EDMONTON, Alberta – After a memorandum of understanding (MOU) with Toronto-based TransPod Inc. for a multi-billion dollar hyperloop transportation project fell through last week, Premier Kenney has decided to take revolutionizing high-speed inter-city transportation into the province’s own hands. The Alberta premier has assembled a 21-member committee to over the design of a SuperHyperLoop system that claims a top speed of 17,000 km/hr. Kenney spoke to reporters as he was removing his bib after lunch at Sherwood Park’s legendary Leroy’s BBQ & Waffles Shack.

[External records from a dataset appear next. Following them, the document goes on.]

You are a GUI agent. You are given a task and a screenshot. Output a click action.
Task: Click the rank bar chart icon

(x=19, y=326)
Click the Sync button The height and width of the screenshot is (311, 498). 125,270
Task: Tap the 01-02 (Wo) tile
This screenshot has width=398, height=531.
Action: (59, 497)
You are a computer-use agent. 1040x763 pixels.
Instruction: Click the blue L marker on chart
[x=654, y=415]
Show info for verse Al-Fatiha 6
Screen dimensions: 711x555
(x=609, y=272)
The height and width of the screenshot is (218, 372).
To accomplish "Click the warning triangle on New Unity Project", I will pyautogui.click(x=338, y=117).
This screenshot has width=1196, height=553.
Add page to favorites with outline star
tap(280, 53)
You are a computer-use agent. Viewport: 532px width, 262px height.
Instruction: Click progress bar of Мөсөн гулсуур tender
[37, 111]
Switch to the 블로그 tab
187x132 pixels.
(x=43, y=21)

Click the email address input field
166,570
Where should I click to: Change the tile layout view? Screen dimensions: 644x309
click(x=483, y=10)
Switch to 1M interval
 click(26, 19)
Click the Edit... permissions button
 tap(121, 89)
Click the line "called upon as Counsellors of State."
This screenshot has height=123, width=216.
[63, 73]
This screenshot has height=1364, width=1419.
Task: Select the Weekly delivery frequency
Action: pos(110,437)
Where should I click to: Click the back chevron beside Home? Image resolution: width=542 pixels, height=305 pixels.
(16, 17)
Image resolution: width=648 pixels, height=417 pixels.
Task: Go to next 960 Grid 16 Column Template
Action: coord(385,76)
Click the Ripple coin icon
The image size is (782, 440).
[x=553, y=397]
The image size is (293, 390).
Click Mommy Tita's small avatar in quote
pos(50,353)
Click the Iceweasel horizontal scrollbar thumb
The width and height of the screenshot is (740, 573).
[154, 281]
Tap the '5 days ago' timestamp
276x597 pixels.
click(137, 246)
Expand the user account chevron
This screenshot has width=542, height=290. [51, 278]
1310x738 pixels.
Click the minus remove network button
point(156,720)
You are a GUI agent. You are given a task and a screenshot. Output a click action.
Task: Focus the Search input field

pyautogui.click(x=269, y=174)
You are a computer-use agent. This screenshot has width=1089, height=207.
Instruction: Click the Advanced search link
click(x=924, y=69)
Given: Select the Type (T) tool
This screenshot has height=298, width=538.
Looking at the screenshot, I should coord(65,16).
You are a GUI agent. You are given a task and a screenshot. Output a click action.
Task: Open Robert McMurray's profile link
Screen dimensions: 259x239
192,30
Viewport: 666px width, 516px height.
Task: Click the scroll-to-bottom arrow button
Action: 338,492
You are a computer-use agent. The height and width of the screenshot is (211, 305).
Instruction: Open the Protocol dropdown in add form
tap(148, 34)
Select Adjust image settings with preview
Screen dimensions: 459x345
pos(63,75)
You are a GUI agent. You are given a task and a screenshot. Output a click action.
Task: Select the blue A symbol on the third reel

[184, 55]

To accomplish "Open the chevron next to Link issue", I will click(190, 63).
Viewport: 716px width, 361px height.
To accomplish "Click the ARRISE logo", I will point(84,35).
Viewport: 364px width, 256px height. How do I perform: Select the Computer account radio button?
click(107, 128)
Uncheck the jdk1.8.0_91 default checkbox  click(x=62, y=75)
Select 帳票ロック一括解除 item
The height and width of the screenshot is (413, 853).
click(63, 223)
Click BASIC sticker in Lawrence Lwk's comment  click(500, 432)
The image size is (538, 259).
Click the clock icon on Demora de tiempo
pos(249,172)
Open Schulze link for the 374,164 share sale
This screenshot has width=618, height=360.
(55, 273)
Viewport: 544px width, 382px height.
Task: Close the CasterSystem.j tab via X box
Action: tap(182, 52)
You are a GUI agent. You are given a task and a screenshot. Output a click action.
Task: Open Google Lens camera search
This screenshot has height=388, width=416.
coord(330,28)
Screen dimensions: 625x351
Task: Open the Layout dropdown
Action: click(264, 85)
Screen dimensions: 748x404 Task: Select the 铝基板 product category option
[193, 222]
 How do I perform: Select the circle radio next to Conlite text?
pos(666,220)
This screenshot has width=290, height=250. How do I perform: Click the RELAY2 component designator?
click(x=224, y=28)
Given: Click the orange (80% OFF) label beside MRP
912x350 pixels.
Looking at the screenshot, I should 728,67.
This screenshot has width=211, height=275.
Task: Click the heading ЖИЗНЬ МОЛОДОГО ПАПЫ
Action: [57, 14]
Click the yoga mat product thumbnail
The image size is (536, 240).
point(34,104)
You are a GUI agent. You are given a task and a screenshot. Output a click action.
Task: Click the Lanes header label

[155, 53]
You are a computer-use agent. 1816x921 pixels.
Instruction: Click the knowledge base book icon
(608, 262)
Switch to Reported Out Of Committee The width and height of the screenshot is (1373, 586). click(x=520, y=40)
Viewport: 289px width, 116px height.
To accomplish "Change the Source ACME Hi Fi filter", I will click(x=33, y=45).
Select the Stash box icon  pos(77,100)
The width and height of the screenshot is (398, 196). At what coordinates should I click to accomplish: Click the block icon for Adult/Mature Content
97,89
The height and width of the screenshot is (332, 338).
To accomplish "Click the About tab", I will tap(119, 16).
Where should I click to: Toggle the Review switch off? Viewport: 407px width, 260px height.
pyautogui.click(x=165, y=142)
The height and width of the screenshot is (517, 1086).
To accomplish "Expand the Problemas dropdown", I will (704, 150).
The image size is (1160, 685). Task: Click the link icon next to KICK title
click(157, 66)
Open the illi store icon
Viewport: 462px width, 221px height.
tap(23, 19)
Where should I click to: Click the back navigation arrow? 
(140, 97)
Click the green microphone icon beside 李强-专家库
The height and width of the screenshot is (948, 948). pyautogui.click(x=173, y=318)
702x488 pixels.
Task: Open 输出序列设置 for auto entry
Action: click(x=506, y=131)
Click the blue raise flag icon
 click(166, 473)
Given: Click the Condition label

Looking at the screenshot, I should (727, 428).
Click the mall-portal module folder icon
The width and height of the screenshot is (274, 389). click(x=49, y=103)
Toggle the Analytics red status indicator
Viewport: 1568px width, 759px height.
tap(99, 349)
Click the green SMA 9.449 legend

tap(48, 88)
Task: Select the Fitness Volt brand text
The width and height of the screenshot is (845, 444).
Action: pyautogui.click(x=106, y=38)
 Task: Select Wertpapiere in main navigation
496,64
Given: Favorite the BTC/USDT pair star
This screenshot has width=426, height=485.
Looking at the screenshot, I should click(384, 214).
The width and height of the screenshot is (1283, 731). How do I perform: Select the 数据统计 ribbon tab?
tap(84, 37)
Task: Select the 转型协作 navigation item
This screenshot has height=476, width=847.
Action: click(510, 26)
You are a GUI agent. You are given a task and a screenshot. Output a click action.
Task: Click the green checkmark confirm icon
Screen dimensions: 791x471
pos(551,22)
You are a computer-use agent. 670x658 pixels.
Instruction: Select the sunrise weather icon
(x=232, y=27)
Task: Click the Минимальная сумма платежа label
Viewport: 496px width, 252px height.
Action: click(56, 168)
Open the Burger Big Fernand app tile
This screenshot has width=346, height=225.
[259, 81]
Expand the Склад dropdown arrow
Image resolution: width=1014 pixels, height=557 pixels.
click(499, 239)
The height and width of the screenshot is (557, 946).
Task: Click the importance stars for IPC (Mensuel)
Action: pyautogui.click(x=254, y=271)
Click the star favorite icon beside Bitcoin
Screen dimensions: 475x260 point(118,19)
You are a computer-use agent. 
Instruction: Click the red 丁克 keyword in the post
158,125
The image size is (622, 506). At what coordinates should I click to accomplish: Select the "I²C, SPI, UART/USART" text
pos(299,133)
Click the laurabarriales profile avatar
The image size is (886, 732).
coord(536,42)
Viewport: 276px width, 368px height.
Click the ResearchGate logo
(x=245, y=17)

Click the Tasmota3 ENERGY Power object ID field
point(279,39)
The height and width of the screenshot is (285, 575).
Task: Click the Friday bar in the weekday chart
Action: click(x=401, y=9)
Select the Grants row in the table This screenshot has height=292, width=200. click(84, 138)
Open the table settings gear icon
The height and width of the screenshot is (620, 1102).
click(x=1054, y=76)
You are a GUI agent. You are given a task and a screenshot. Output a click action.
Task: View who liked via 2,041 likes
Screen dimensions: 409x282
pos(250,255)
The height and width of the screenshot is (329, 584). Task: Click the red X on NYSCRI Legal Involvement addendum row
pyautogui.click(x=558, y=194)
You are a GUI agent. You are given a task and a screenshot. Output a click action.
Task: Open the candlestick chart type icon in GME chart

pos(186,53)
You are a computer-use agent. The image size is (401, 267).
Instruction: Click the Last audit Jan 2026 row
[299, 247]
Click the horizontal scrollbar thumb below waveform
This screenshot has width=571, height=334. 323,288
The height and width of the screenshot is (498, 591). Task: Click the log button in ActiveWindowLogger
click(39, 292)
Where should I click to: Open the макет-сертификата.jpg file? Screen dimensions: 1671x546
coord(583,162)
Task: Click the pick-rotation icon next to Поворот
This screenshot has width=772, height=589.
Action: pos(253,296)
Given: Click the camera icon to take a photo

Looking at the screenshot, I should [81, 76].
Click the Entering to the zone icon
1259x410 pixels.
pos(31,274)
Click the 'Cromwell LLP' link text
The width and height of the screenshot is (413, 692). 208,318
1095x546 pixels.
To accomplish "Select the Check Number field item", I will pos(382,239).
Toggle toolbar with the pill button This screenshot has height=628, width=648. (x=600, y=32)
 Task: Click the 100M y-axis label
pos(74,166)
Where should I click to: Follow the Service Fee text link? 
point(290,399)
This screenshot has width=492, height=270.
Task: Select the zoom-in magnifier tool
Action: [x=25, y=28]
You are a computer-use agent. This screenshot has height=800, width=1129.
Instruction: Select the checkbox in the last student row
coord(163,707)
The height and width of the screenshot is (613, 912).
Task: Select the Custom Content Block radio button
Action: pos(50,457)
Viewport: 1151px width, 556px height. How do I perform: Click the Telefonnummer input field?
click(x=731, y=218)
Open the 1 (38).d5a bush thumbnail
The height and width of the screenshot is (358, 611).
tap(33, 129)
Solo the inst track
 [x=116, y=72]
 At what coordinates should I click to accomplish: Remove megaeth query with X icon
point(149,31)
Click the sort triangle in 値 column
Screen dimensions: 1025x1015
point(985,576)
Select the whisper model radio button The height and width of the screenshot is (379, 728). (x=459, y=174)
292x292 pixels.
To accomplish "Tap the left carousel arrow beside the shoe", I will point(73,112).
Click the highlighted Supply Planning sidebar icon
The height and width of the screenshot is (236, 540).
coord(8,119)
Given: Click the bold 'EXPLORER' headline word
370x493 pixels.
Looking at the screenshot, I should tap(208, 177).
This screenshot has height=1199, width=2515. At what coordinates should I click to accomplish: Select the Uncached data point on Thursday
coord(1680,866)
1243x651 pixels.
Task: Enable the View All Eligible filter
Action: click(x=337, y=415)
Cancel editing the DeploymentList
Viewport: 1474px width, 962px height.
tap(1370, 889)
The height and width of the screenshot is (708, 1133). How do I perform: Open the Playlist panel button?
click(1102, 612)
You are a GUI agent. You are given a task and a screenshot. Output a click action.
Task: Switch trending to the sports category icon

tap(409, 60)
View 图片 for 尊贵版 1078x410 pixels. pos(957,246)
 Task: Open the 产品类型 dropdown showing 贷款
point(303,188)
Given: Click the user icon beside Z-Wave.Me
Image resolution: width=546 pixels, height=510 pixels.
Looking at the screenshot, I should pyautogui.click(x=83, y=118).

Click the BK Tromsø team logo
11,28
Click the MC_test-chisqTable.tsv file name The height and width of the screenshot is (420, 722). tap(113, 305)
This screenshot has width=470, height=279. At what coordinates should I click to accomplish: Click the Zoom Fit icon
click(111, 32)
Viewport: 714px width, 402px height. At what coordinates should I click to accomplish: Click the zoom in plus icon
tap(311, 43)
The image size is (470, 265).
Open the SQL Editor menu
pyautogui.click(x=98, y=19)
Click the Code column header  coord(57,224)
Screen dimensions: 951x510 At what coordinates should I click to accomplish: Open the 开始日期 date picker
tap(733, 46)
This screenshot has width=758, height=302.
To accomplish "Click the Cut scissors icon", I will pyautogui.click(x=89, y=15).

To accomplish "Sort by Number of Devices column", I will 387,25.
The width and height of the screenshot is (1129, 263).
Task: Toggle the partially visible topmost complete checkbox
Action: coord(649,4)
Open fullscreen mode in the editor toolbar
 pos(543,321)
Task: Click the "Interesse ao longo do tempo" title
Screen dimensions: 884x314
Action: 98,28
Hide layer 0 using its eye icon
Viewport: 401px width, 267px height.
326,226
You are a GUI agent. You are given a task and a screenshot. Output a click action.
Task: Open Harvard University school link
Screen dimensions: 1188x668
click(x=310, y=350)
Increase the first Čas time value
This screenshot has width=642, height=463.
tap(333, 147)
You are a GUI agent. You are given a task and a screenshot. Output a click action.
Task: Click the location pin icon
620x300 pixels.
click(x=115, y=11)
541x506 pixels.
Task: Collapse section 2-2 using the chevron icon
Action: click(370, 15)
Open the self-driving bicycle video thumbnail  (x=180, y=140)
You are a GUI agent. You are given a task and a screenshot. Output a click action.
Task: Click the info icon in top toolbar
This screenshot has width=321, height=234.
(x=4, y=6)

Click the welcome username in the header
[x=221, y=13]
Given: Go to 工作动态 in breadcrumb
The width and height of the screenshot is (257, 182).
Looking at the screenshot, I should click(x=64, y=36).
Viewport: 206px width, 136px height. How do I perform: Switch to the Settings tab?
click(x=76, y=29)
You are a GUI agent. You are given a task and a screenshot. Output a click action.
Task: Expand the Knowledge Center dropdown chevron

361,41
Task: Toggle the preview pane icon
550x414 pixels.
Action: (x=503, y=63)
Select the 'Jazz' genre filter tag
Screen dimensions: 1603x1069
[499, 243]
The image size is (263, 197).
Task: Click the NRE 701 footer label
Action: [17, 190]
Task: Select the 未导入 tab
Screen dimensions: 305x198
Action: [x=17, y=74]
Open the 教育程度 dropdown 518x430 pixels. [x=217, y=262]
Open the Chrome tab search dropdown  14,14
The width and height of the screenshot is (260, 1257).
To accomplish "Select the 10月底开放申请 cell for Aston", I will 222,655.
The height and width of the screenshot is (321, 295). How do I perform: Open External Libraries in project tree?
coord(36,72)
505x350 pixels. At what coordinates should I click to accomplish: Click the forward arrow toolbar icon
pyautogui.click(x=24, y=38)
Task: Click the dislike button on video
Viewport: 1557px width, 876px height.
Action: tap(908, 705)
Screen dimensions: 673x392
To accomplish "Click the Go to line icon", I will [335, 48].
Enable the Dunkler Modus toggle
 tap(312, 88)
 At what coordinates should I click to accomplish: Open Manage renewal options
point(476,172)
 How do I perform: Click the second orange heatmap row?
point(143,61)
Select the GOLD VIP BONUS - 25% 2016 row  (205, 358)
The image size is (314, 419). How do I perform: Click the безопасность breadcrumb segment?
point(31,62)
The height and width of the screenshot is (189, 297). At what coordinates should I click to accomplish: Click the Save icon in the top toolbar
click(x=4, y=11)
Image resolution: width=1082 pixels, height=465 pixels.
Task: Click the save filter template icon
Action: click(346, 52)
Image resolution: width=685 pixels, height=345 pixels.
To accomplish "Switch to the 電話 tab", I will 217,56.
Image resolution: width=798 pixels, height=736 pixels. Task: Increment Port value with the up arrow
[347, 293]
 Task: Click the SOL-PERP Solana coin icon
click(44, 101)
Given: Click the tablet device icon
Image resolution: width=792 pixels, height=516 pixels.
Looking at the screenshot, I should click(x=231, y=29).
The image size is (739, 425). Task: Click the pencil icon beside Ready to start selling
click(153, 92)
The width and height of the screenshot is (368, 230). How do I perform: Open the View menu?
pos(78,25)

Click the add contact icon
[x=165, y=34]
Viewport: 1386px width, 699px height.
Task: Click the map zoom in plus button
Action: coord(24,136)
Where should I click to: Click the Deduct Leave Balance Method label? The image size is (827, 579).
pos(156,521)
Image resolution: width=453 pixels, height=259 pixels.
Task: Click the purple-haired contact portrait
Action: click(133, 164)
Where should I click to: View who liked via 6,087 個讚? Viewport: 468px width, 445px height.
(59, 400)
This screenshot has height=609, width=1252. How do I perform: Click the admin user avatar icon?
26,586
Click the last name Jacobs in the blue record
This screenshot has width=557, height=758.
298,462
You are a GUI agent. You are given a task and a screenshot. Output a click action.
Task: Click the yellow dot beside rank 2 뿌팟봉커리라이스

“When life gives you lemons, you make lemonade. When our great province salvages hundreds of kilometres of 30″ oil pipeline, we band together to hyper-charge YYC to YEG intercity personal transportation. This project will be a testament to the resourcefulness of all albertans! So I introduce to you… the ‘Whistle Pig.’ And Let me very clear… this gig will flip yo wig back!” – Premier Kenney
According to sources very close to the Whistle Pig project, the project will leverage the resourcefulness of Alberta’s government and people to make this project a success. The source also leaked a number of technical specifications about the proposed 300km SuperHyperLoop system that will be built from pipeline that the government acquired from Kijiji a few weeks ago.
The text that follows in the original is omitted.